Dövize sığınan kazanabiliyor mu?
Döviz artışından kazançlı çıkanların sayıları çok azdır. Kısa vadeli fiyat artışları kazanç gibi görünse de sistem içinde erimektedir. Döviz fiyatının tırmanışı nedeniyle hayatı kayanlar var. Enflasyon ile alım gücü düşen, fakirleşen 70 milyon insan var. Ancak 20 milyonluk kesim var ki giderek semiriyorlar.
NOT
KÖTÜNÜN KÖTÜSÜ BETERİN BETERİ VAR
Tam da “eyvah, başıma kötü bir şey geldi” dediğimiz noktada… Daha kötüsü ile karşılaşıyoruz. Epiktetos; “eğer gerçeği arıyorsan her zaman zafer peşinde olmamalısın ve gerçeği bulduğunda artık mağlup olmaktan korkmana gerek kalmaz” diyor.

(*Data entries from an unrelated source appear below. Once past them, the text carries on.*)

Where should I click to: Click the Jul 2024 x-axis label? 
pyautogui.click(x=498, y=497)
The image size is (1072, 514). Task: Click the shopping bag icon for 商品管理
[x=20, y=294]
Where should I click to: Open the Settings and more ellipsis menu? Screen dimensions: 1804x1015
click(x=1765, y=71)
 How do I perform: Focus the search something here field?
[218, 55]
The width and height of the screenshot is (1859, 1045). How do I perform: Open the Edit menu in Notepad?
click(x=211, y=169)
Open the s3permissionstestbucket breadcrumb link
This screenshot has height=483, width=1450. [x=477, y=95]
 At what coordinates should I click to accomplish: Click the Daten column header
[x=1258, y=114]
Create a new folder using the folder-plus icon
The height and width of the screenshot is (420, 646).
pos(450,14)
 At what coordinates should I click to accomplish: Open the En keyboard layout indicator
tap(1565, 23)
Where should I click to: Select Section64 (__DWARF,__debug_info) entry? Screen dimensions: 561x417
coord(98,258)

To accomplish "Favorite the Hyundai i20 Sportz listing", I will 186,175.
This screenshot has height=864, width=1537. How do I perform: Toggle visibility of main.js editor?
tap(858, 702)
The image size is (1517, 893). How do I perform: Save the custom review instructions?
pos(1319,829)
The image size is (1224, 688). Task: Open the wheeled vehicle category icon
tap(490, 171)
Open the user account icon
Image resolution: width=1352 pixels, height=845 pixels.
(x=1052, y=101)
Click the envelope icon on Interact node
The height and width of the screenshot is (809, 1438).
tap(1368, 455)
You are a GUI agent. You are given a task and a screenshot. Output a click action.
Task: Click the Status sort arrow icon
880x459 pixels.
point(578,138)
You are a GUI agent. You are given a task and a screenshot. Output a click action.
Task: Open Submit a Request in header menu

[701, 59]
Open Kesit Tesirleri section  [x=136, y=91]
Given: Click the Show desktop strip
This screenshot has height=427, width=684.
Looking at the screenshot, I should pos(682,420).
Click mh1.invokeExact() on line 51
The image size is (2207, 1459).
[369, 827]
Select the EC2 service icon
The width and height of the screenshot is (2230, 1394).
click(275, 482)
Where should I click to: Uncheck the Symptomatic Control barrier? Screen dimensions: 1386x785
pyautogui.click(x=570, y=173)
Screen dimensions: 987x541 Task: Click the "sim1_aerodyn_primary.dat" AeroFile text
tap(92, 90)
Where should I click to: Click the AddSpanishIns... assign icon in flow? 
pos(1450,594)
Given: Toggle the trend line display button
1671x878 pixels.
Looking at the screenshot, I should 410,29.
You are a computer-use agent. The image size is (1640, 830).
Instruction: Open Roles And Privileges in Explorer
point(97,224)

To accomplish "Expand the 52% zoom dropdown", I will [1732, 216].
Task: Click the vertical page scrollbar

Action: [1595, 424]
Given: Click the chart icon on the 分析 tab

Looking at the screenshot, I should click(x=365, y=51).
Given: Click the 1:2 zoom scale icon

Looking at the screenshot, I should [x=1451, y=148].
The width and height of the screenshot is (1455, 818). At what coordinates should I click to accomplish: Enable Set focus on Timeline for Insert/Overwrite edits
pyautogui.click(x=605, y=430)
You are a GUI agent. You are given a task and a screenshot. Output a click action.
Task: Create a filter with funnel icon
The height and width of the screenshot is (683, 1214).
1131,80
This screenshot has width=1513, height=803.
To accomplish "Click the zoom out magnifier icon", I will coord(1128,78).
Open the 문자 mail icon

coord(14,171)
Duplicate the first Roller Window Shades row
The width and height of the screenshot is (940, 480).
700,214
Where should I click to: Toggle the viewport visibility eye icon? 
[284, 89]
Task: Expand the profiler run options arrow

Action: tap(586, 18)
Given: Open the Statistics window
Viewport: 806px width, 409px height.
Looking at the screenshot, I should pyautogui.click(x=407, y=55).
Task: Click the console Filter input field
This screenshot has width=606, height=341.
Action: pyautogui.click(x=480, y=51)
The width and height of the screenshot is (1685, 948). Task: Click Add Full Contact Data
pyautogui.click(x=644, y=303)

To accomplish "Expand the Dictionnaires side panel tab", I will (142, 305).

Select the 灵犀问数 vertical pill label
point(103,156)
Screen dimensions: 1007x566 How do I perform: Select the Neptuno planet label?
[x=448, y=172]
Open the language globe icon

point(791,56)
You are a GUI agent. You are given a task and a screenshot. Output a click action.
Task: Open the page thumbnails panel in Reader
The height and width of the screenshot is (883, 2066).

Bugün de zafer peşinde koşarken, gerçekten uzaklaşmanın maliyetini yükselen faturalarla ödüyoruz. Ekonomiler, yönetimler değişir. Devlet devamlıdır. Yapılan yanlışlar, beceriksizlikler yapanların yanına kâr kalabilir de onlar gidince bıraktıkları faturayı halk öder.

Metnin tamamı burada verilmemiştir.